▸ **EXCERPTED TEXT**:
· · · ·
/pyproteonet

Python package for imputation, peptide-to-protein aggregation as well as in silico data creation of proteomics data with a specific focus on the development and evaluation of imputation methods in proteomics. Also provides proteomics specific imputation methods based on graph neural networks.

Primary LanguagePythonGNU General Public License v3.0GPL-3.0

PyProteoNet

PyProteoNet is a Python package for imputation, peptide-to-protein aggregation as well as in silico data creation of proteomics data with a specific focus on the development and evaluation of imputation methods for proteomics. Mass spectrometry experiments are represented by a set of molecules. Generally, those molecules are proteins and peptides. However, the underlying data structures allow for the extension to arbitrary molecule types like mRNA. Given a dataset, PyProteoNet provides functions for peptide-to-protein aggregation as well as a range of common imputation methods. Results from multiple aggregation and imputation methods can be stored for the same dataset facilitating evaluation and comparison of different methods.

Next to established imputation methods PyProteoNet also implements our newly proposed Graph Neural Network imputation which operates on the protein-peptide graph and, therefore, jointly takes proteins and peptides into account.

Read the documentation for more details: https://pyproteonet.readthedocs.io.

Installation

First, clone the PyProteoNet repository to a local directory. Installation is best done within a Conda environment (you might also consider Mamba as a drop-in replacement for Conda with higher performance). You can install an already configured environment using the environment.yml included in the repository. To do so, just run the following command inside your cloned PyProteoNet directory. This creates a mamba environment called pyproteonet:

mamba env create --name pyproteonet --file environment.ym

Alternatively, you can create your own custom environment or use an existing one. In this case, it is advised to install the following requirements via Conda/Mamba because they are either not available via pip or using the pip version might lead to problems:

  • r-base, conda install -c conda-forge r-base (you need an R installation because several provided imputation methods are wrappers around R packages)
· · · ·
▸ **LISTED RECORDS**:
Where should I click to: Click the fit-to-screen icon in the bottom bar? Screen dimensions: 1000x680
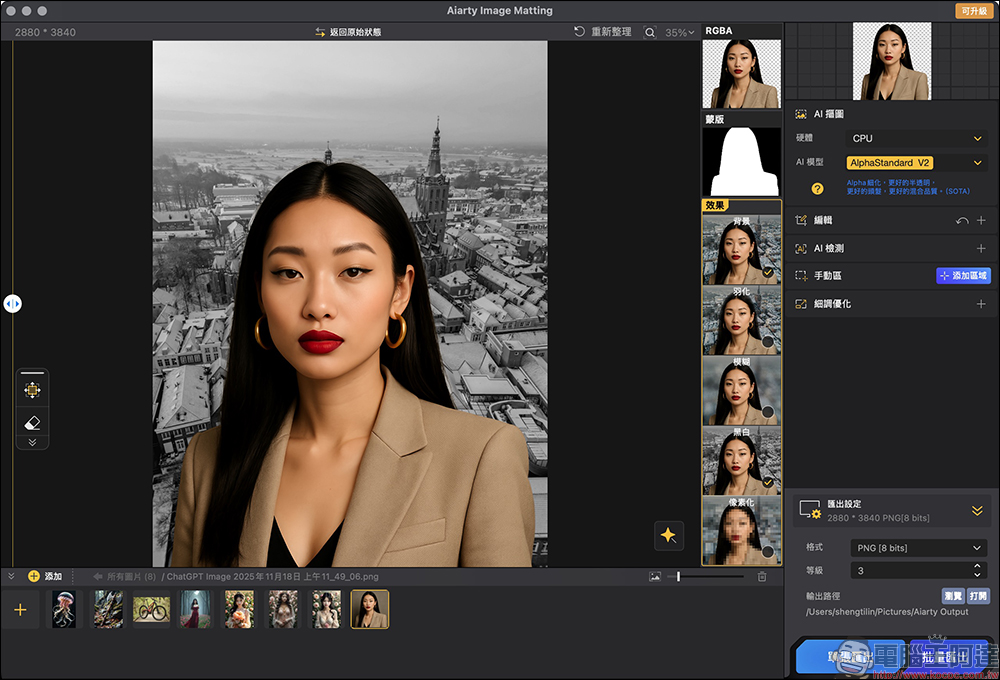click(x=655, y=576)
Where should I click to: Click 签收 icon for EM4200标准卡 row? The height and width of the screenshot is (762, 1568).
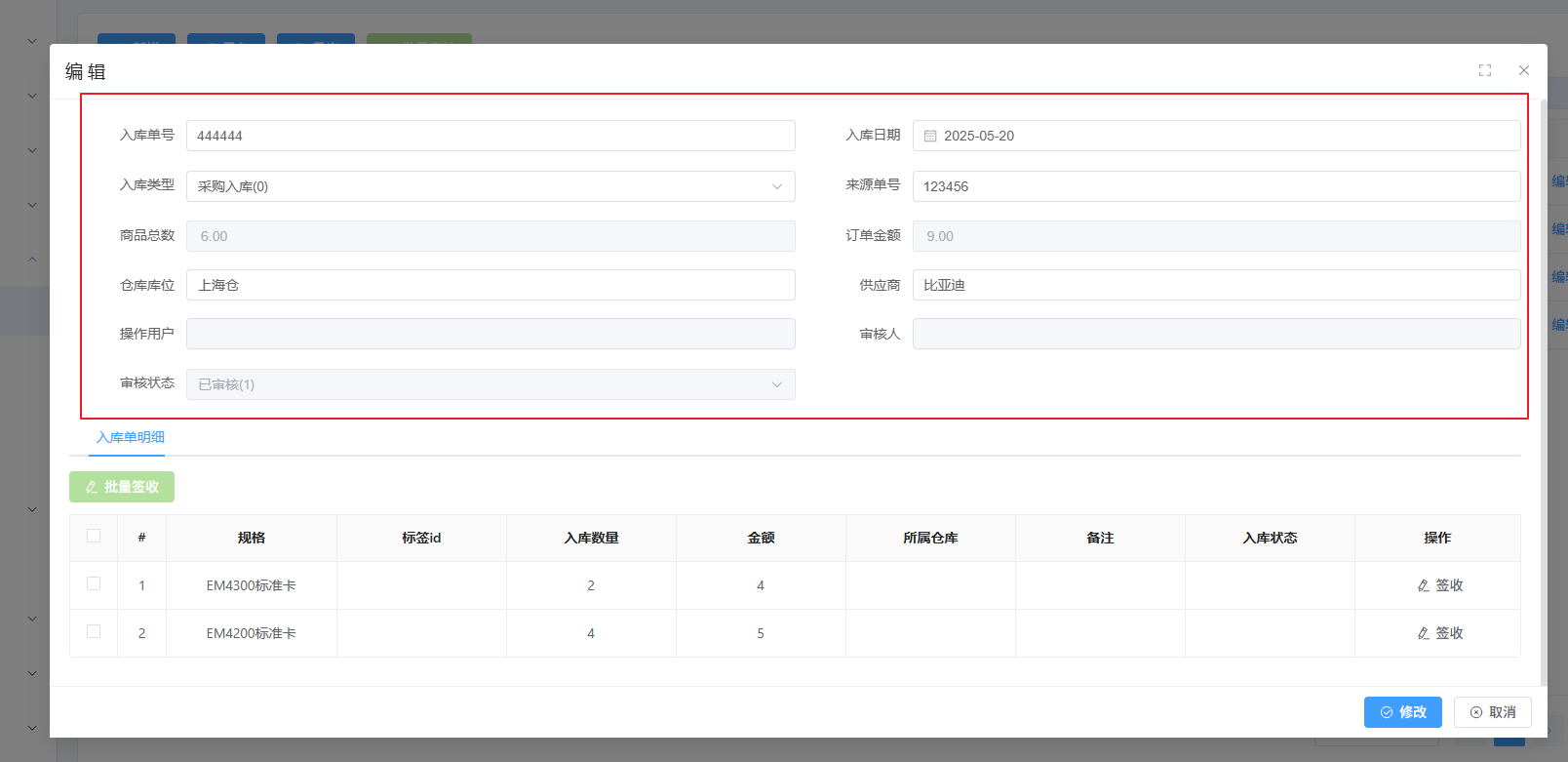coord(1424,633)
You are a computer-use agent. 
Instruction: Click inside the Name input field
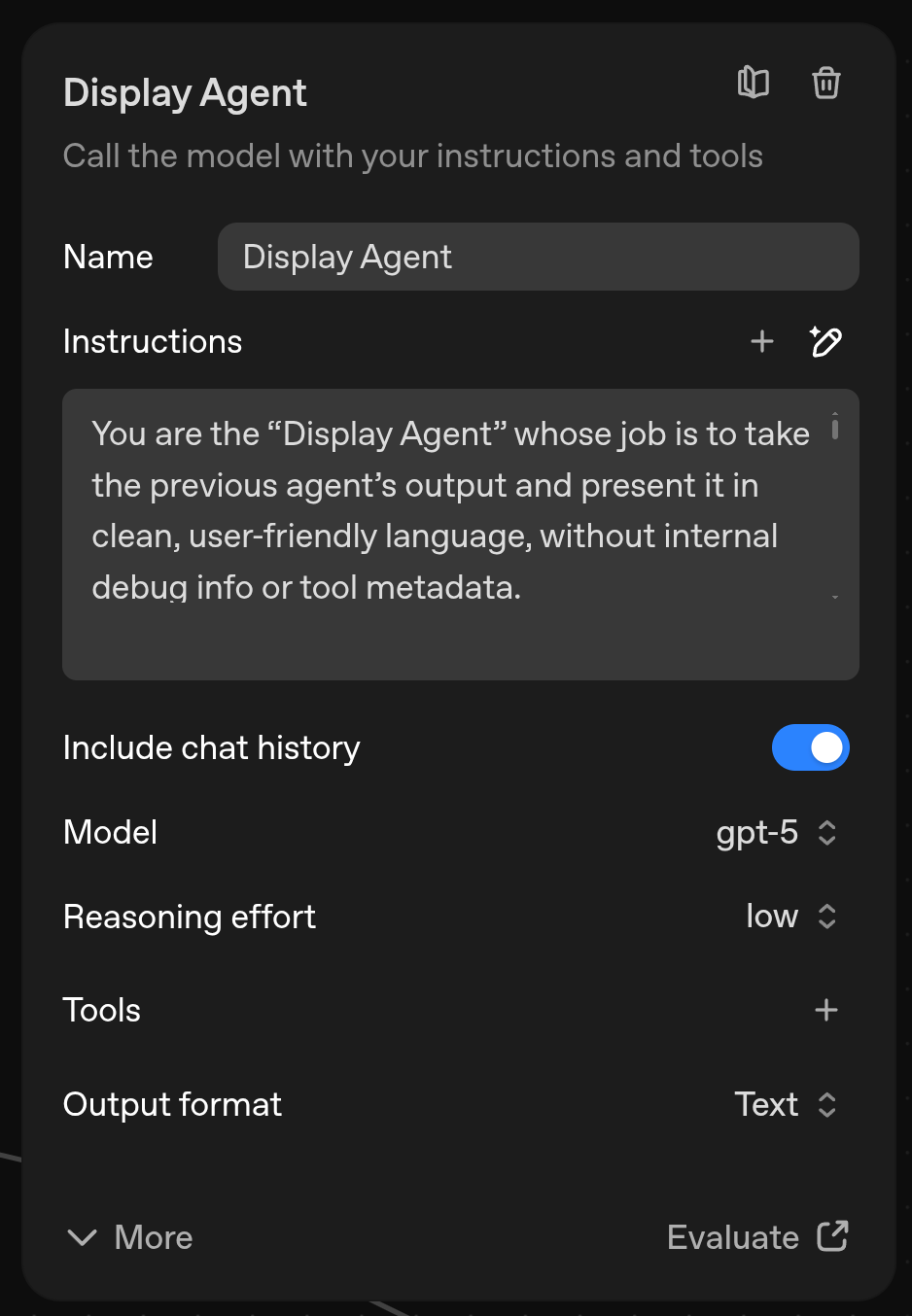(x=538, y=257)
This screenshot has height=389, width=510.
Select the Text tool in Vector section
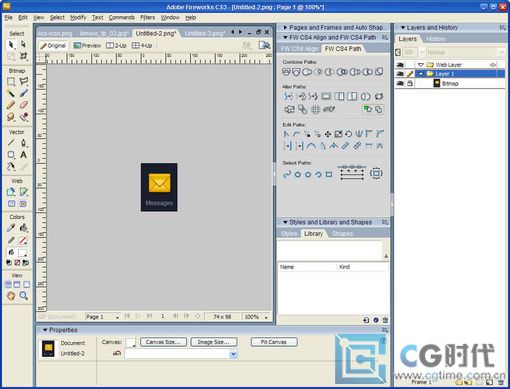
· · · ·
▸ **TASK PROMPT**: Extend the PyProteoNet text, starting after its last line. The items have no connection to the PyProteoNet text.

▸ **EXERCISE RESPONSE**:
  • Pytorch, conda install pytorch torchvision torchaudio pytorch-cuda=11.8 -c pytorch -c nvidia (see the PyTorch website) for instructions for your system and Cuda version)
  • DGL, conda install -c dglteam dgl (see the DGL website) for instructions for your system and Cuda version)

Afterward, you can install PyProteoNet in the created Conda/Mamba environment via pip by running the following command inside the root of your PyProtoNet directory:

pip install ./

Getting Started and Overview

There is a Getting Started Notebook which gives a first overview of how PyProteoNet can be used

Documentation

There is a Read the Docs page containing more examples and documentation.

References

The implementation of autoencoder-based as well as collaborative-filtering-based imputation methods is taken from the PIMMS project. The implementation of MaxLFQ is a slightly modified version of the implementation of DPKS.